-- Provided data follows --
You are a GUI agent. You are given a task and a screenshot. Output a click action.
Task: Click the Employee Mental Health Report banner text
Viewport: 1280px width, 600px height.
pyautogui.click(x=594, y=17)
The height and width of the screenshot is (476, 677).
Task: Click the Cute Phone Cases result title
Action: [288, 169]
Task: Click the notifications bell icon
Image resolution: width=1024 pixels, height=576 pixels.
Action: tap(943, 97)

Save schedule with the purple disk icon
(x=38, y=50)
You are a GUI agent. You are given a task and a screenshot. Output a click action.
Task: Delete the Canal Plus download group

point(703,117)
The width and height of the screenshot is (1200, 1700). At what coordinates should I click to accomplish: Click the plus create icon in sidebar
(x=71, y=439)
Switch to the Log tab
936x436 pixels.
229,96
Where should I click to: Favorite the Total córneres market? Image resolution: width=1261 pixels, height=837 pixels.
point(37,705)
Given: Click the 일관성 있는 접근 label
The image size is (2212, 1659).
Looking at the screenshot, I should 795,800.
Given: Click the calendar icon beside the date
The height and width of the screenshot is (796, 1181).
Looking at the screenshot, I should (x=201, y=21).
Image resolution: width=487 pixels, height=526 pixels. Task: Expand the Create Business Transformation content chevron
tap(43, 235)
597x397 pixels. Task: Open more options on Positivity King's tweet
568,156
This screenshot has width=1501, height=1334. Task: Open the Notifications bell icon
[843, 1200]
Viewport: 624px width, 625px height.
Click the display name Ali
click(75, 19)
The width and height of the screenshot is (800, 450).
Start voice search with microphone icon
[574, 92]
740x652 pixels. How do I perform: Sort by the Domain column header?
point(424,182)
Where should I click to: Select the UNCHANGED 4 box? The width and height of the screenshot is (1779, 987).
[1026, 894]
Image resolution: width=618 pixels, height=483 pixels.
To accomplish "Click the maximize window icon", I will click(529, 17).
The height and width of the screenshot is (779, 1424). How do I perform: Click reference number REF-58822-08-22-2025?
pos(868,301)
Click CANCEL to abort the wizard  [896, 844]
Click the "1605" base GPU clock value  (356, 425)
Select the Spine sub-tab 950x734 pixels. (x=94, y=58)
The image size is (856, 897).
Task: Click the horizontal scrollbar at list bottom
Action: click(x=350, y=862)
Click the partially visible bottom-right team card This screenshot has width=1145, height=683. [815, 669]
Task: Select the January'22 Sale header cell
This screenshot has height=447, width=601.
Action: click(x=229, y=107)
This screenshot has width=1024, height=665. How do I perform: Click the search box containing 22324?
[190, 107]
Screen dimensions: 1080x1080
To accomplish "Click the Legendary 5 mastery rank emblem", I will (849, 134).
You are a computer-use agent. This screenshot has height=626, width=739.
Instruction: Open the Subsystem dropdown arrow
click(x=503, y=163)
-- Provided data concluded --
» Goal of the exercise
In the material above, find each line containing the word "will" and copy it.

» Worked solution
To accomplish "Click the maximize window icon", I will click(529, 17).
To accomplish "Click the Legendary 5 mastery rank emblem", I will (849, 134).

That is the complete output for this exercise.